Subtypes of cocaine use disorder and their neurobehavioral profiles.
Leyla R Brucar, Gunner Drossel, Eduardo A Garza-Villarreal, Anna Zilverstand
Abstract
Open AccessCocaine Use Disorder (CUD) afflicts over 1.4 million individuals in the United States alone. However, current treatments are largely ineffective, with up to 85% returning to use long-term. We posit that addressing functional heterogeneity underlying CUD is crucial for improving treatment success. Based on prior work, we hypothesized heterogeneity in function across three domains: approach-related behavior, executive function, and negative emotionality. We analyzed data from 109 participants (ages 22-39, 15% female, N = 61 CUD) from the SUDMEX CONN dataset. To test if distinct 'mechanism-based' subtypes exist within CUD, we conducted a Latent Profile Analysis using phenotypic data as input. The discovered subtypes were characterized regarding their use characteristics, psychiatric diagnostics, and resting-state functional connectivity (rsFC).

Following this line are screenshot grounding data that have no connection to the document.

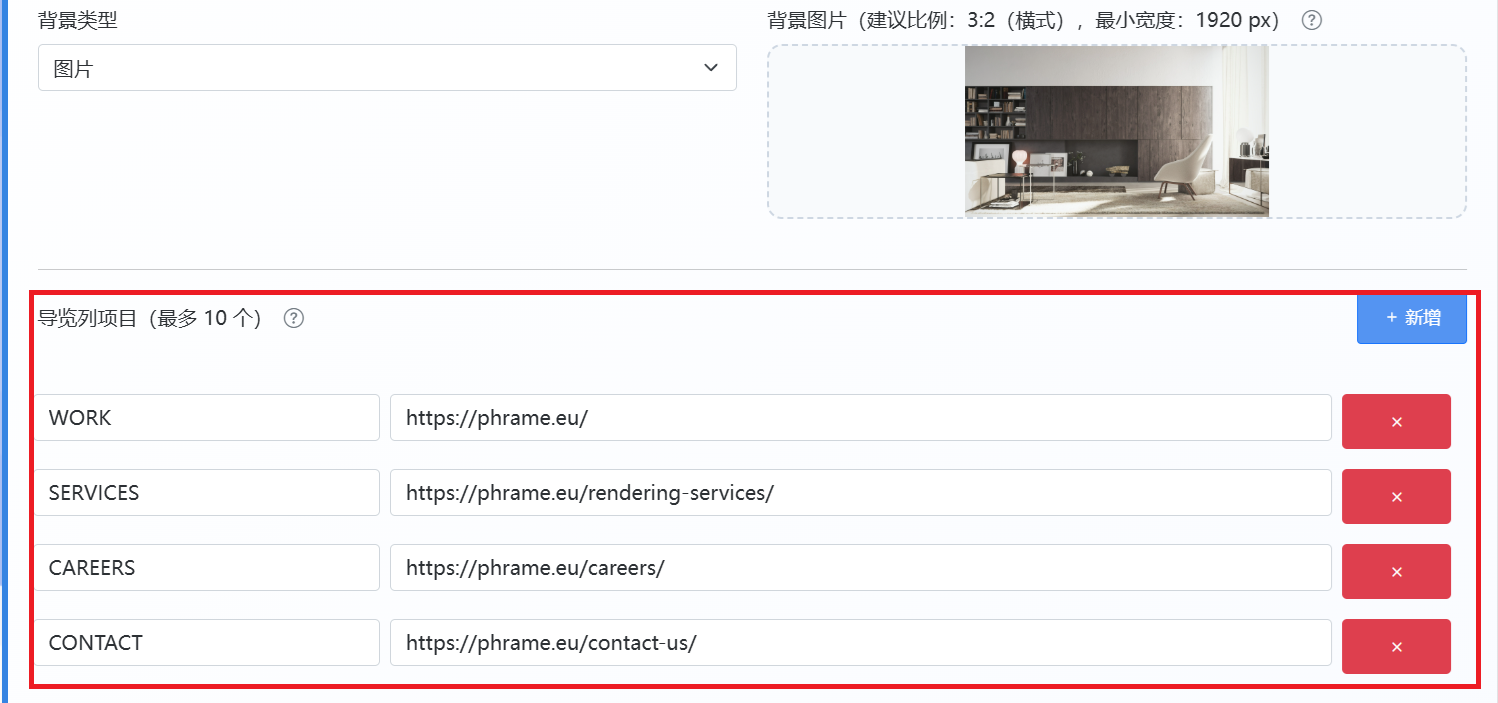Remove the SERVICES navigation row
1498x703 pixels.
[1396, 497]
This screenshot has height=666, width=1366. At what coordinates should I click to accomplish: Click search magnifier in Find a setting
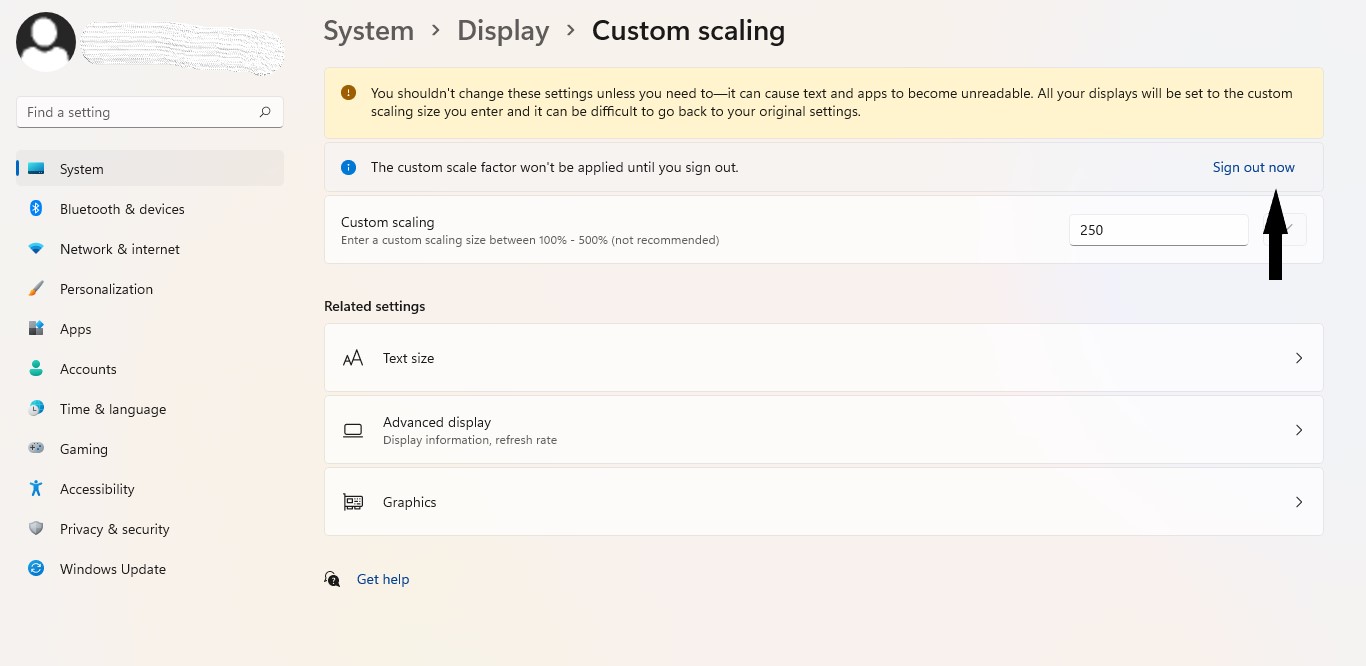pos(265,112)
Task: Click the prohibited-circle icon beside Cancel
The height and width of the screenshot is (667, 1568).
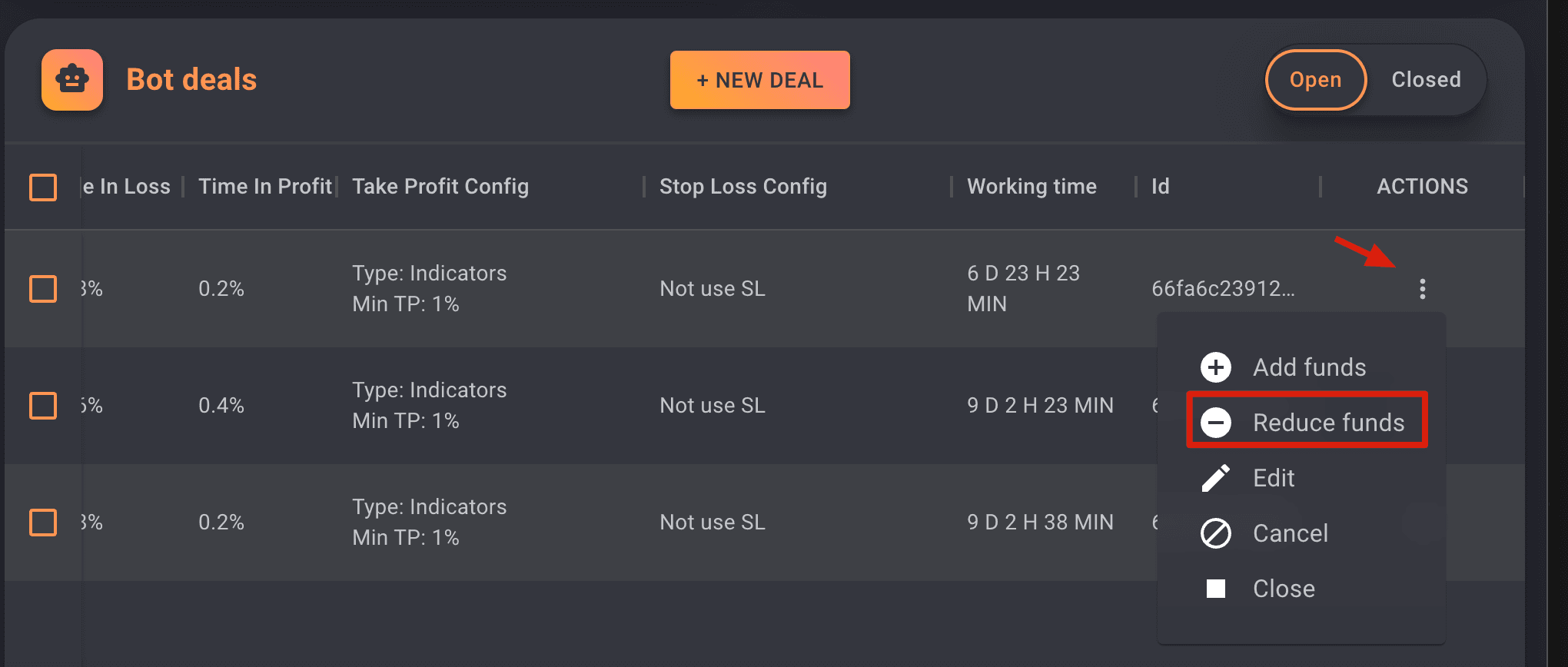Action: click(1215, 533)
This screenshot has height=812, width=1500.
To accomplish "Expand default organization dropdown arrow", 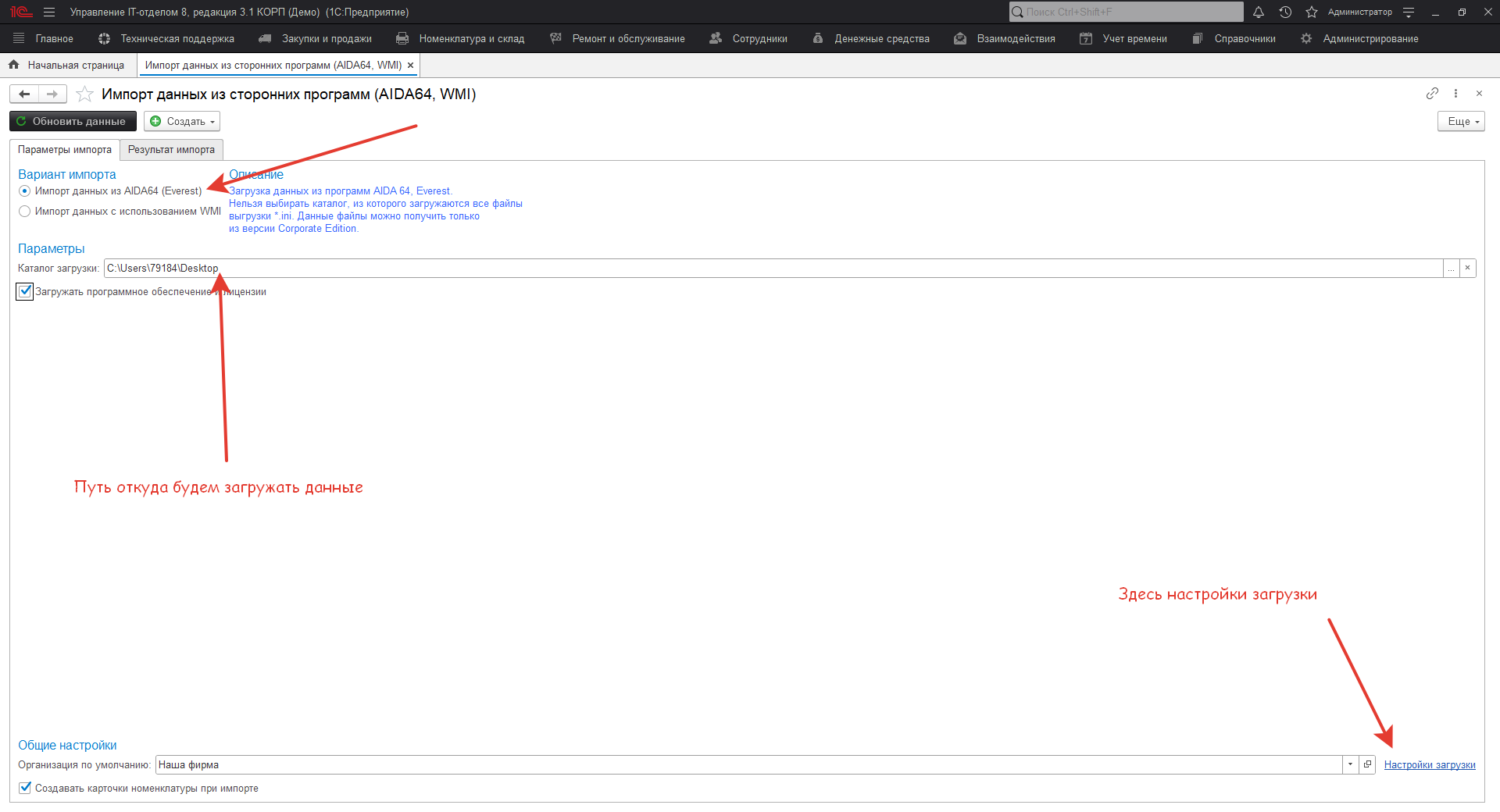I will pyautogui.click(x=1350, y=764).
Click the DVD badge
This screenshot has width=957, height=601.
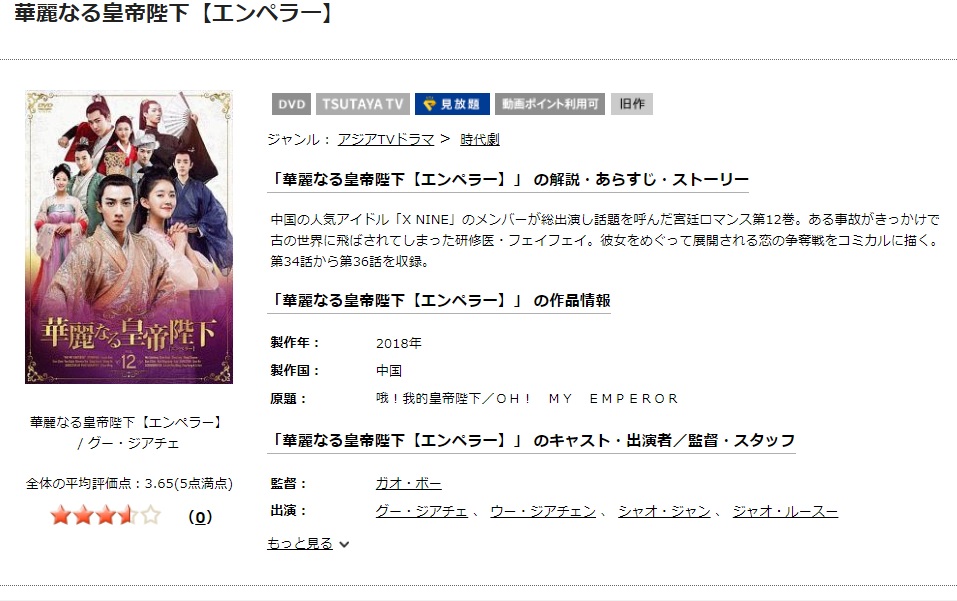click(291, 104)
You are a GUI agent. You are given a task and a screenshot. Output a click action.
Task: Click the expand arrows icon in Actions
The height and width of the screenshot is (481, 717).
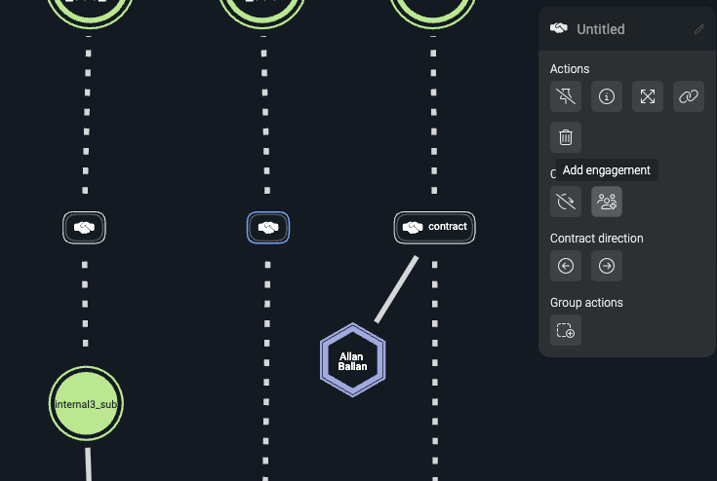point(647,97)
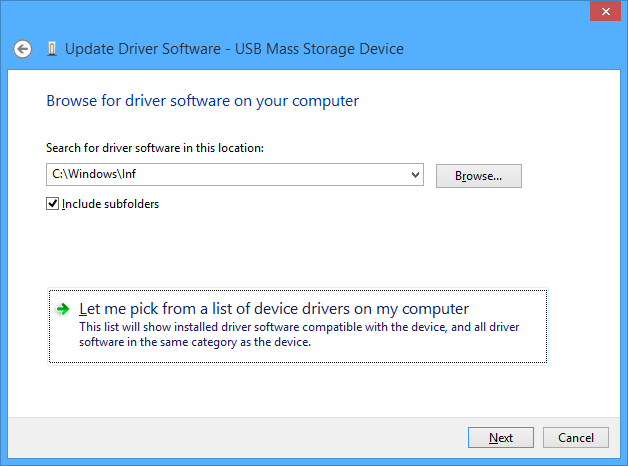The image size is (628, 466).
Task: Click the back arrow button
Action: click(22, 48)
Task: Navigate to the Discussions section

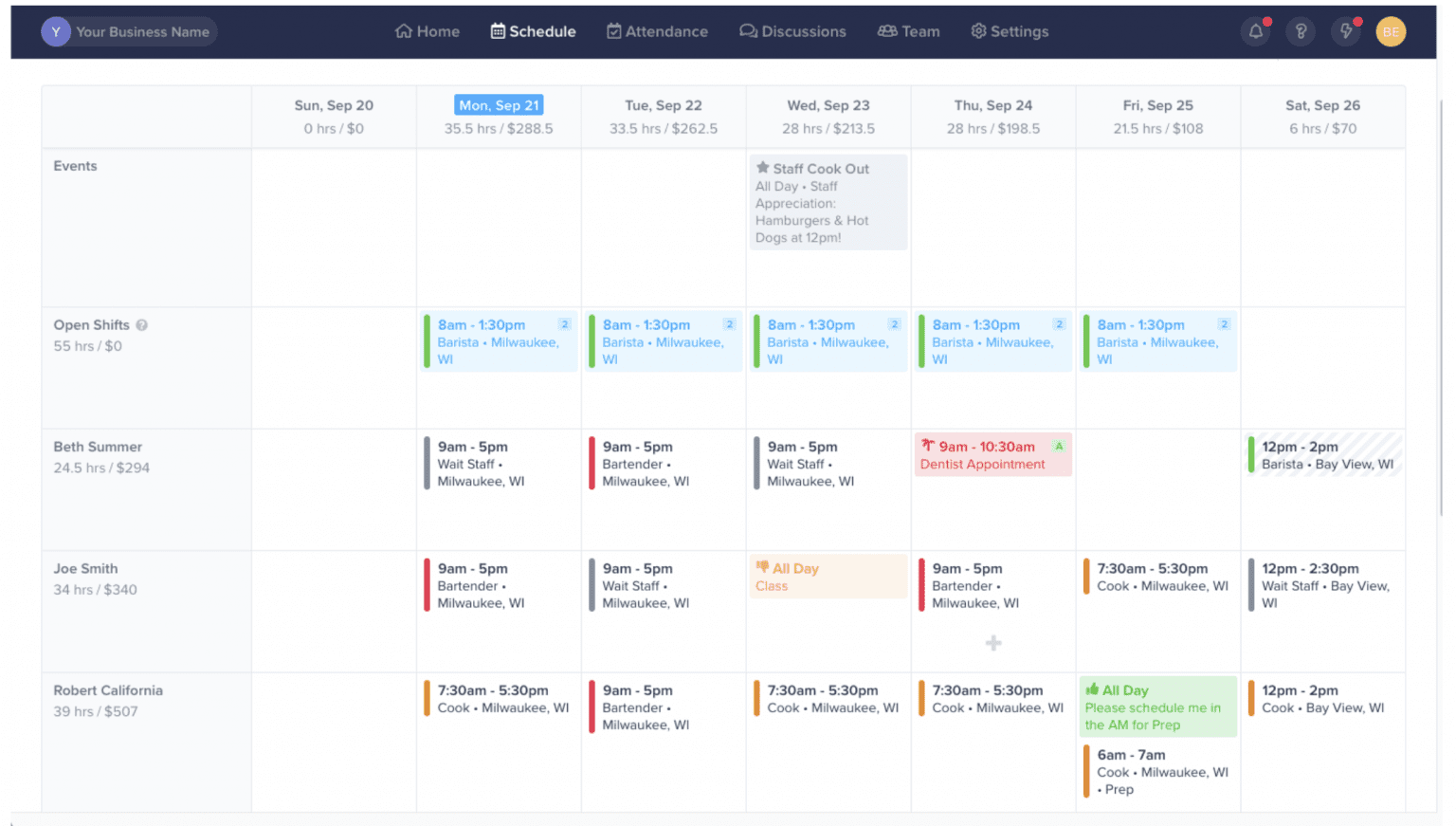Action: pyautogui.click(x=792, y=31)
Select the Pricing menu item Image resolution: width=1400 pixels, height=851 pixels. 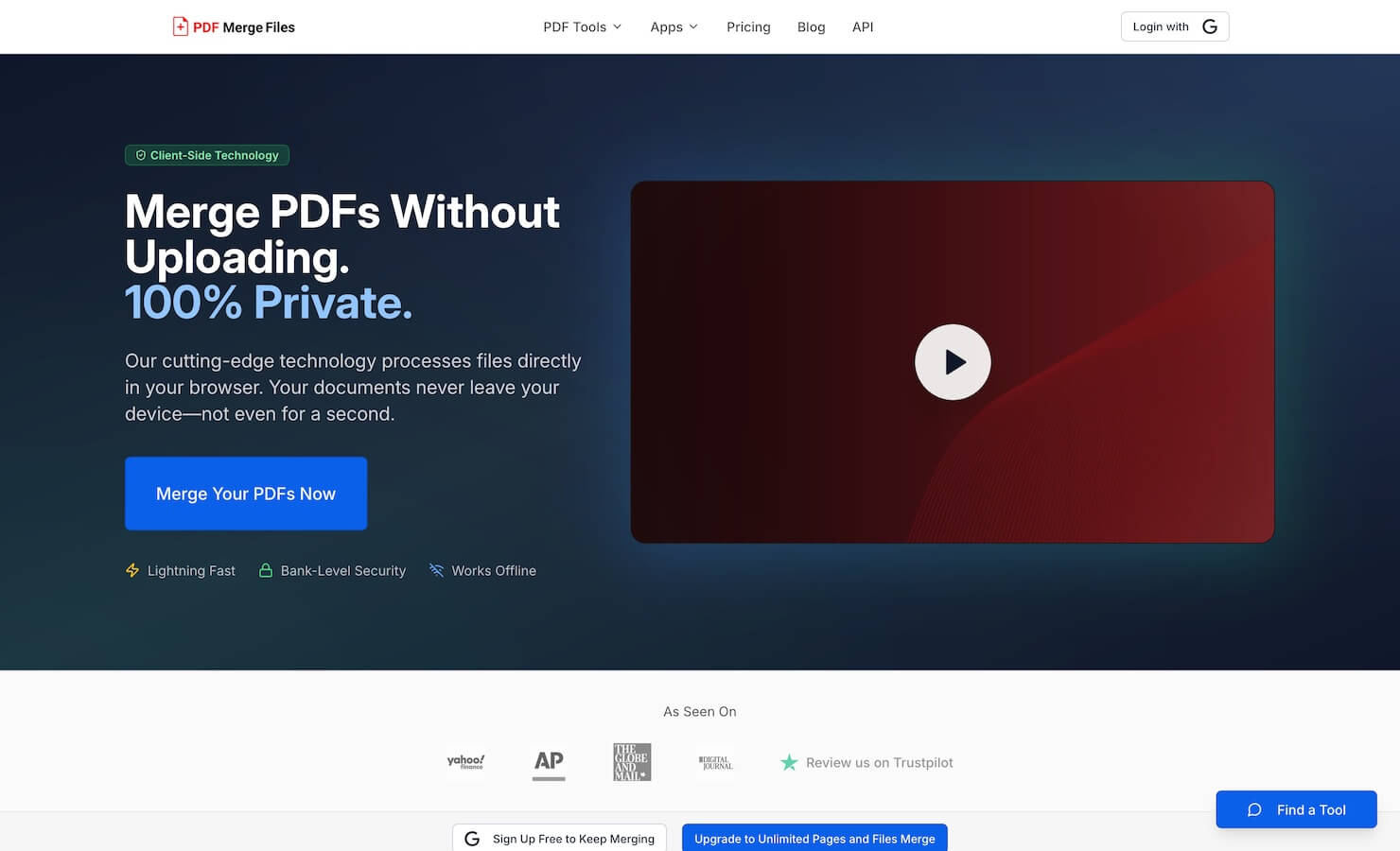tap(748, 26)
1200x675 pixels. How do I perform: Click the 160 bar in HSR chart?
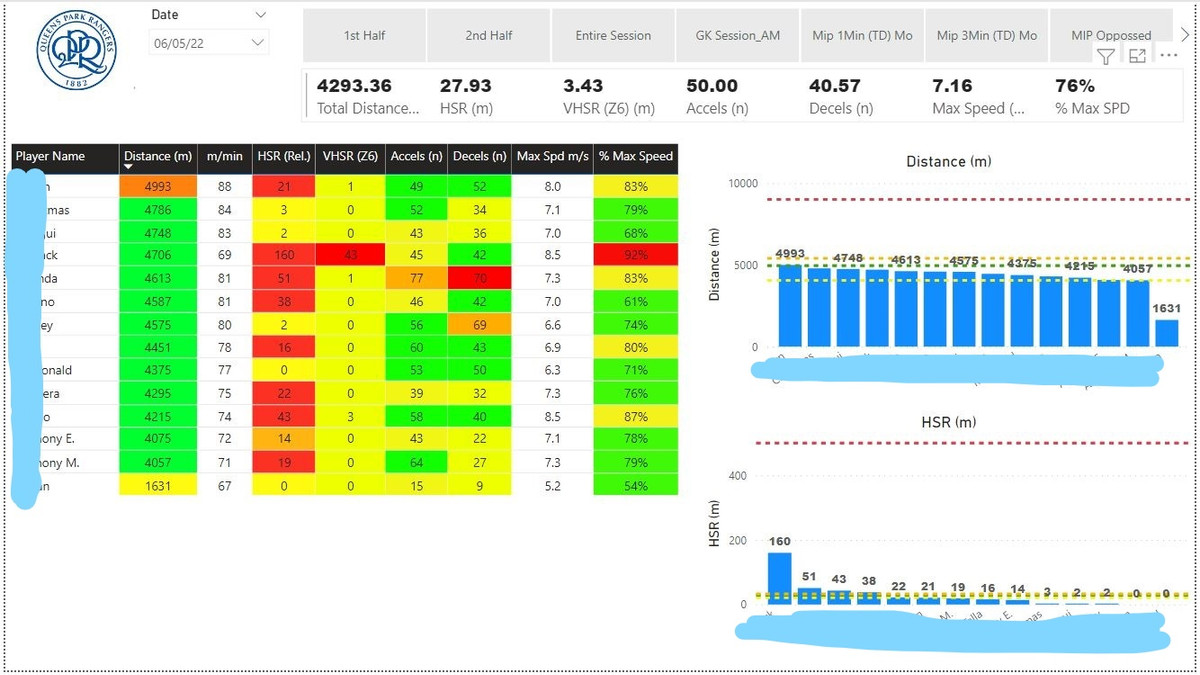coord(779,577)
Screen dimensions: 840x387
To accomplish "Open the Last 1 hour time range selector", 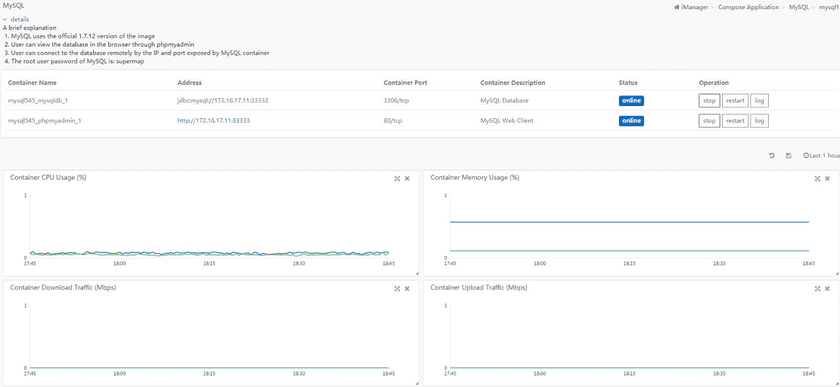I will (x=821, y=155).
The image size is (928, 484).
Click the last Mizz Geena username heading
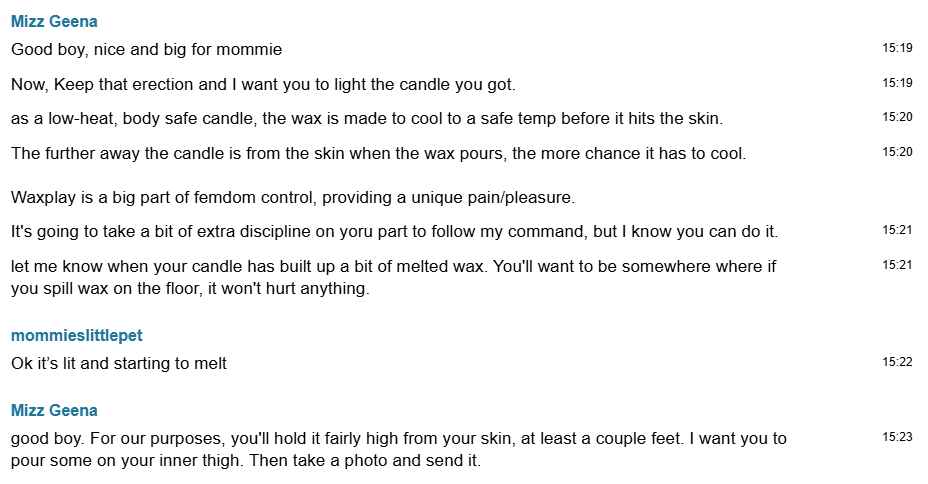pos(54,411)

Three distinct subtypes emerged (p < 0.05, partial eta squared: 0.19-0.51): a 'Relief Type' with high negative emotionality (N = 22); a 'Cognitive Type' with lower executive function (N = 15); and an 'Undefined Type' with no apparent impairments (N = 24). Consistent with this profile, the Relief Type had more comorbid psychiatric diagnoses. Furthermore, each subtype demonstrated a unique neurobiological profile underlying their current cocaine use (pFDR < 0.05): the Relief Type showed aberrant rsFC in Limbic/Memory and Salience networks; the Cognitive Type in Frontoparietal, higher visual, Motor Planning, Salience, and Parietal Association networks; and the 'Undefined Type', in Motor Planning, Ventral Frontoparietal, Salience, and Default-Mode networks. Importantly, despite these distinct profiles, CUD severity was equivalent between all three subtypes. Results highlight significant heterogeneity in the mechanisms underlying CUD, emphasizing the importance of mechanism-based subtyping to inform the development of targeted treatments.